Stored data entries:
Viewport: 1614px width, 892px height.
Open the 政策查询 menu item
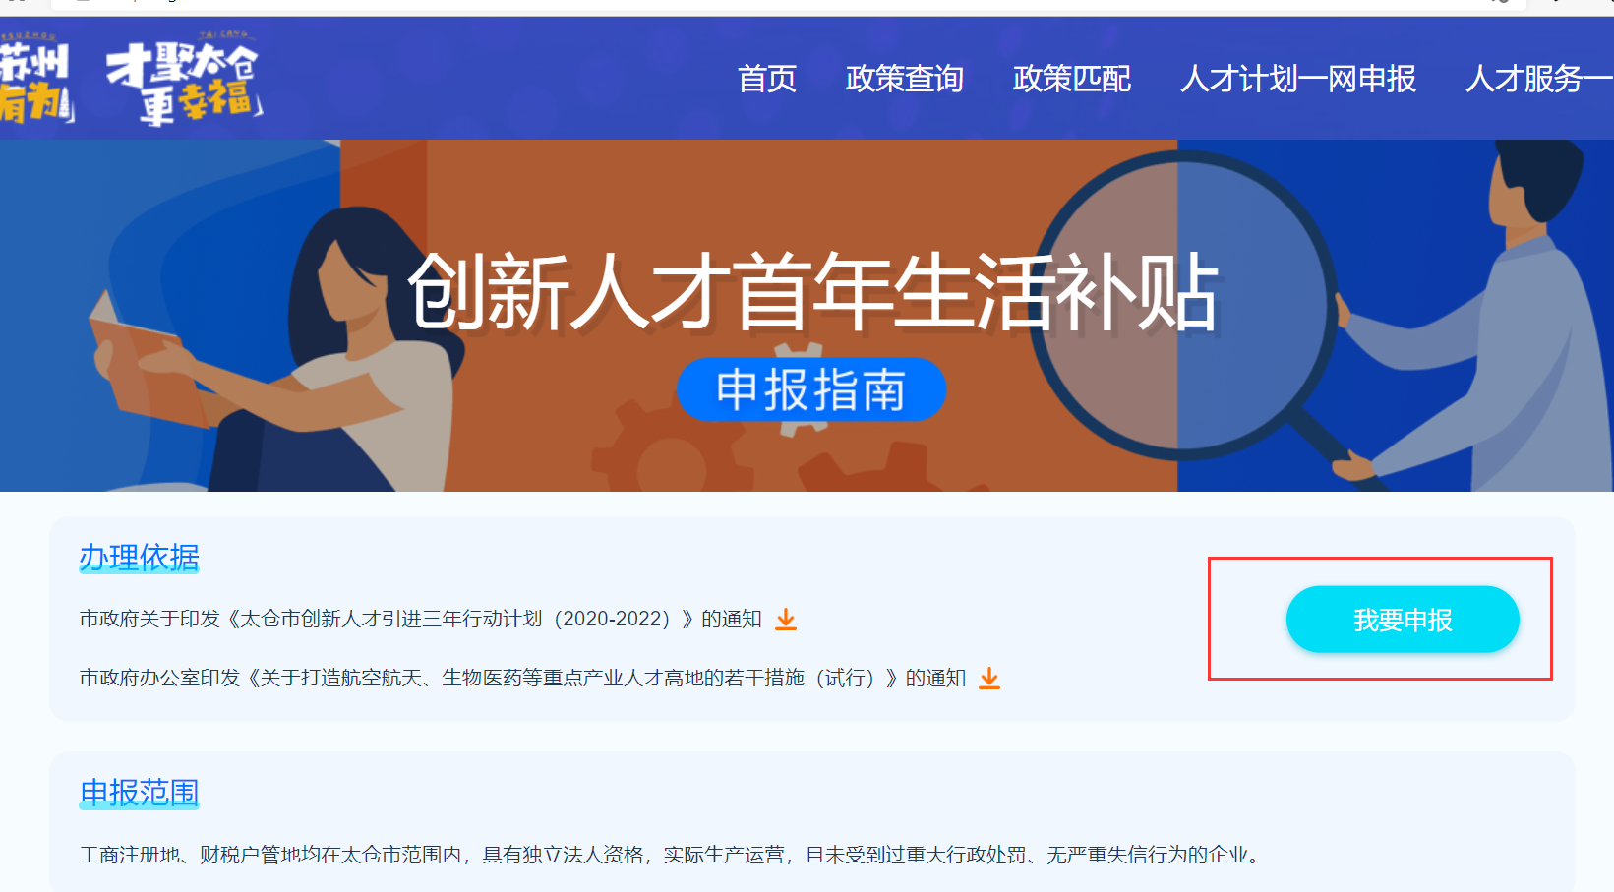pyautogui.click(x=905, y=79)

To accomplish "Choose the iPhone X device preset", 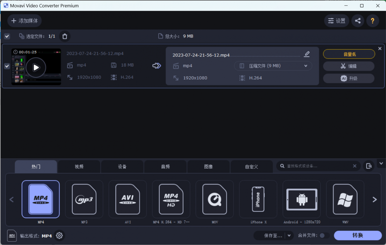I will coord(258,199).
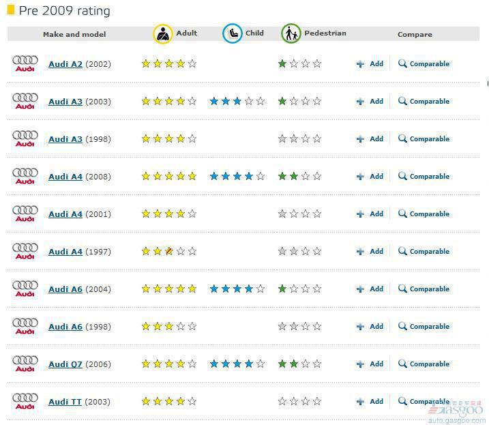The height and width of the screenshot is (425, 489).
Task: Add Audi A3 (1998) to comparison
Action: point(370,139)
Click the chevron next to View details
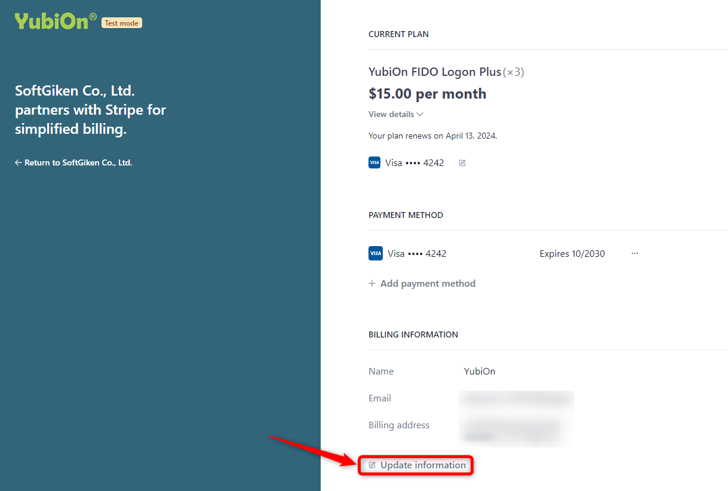The height and width of the screenshot is (491, 728). click(x=420, y=114)
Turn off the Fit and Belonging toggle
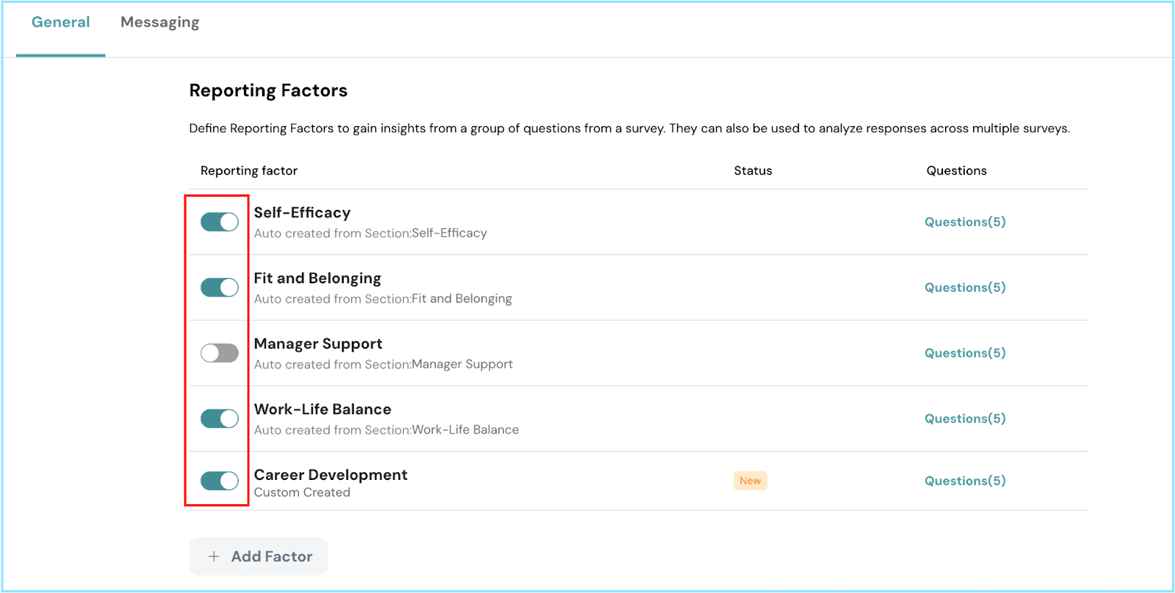 point(220,288)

__PROBLEM TO SOLVE__. The lines from the one holding "Click the chevron next to View details" to the final line of the entries are to be duplicated exactly, and the pictures are to be left out.

__EXERCISE ANSWER__.
Click the chevron next to View details
The height and width of the screenshot is (491, 728). click(x=420, y=114)
Turn off the Fit and Belonging toggle
 point(220,288)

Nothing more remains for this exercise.